▸ Task
Of the entries below, return only those lines from the line with "[Whatsapp] (474, 25)" to the line with "TableKraft York Table Knife 12pcs (100, 454)", exactly, both included.

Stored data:
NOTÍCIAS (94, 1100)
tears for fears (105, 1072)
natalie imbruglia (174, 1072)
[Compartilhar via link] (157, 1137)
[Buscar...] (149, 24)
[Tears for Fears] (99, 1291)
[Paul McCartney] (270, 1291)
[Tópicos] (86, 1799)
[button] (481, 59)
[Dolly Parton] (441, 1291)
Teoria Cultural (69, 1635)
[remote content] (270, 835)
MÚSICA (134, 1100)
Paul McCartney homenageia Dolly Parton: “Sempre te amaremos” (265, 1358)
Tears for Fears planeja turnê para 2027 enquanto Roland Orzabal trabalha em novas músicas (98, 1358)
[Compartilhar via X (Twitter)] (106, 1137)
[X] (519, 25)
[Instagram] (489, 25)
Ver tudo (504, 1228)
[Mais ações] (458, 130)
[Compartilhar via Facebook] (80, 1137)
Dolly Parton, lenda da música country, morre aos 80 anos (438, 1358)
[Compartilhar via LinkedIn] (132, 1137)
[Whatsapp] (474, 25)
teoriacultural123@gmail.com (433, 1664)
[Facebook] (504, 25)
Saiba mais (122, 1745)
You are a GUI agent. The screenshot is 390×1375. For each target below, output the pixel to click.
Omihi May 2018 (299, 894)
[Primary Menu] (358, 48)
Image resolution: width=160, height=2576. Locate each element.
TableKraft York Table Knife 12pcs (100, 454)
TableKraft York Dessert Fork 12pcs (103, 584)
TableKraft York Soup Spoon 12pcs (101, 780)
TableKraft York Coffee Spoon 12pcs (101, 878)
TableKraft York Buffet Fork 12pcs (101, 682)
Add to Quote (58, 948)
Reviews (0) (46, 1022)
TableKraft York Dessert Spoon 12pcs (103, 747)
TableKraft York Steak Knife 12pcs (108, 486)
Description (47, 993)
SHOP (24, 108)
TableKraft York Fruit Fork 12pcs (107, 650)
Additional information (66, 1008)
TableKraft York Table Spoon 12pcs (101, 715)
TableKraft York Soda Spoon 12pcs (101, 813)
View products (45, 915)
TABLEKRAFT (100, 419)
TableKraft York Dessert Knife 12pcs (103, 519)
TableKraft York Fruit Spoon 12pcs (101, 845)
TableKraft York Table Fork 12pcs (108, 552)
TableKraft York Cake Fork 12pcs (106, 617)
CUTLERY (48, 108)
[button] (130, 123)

▸ Expected answer
[Whatsapp] (474, 25)
teoriacultural123@gmail.com (433, 1664)
[Facebook] (504, 25)
Saiba mais (122, 1745)
You are a GUI agent. The screenshot is 390×1375. For each target below, output the pixel to click.
Omihi May 2018 (299, 894)
[Primary Menu] (358, 48)
Image resolution: width=160, height=2576. Locate each element.
TableKraft York Table Knife 12pcs (100, 454)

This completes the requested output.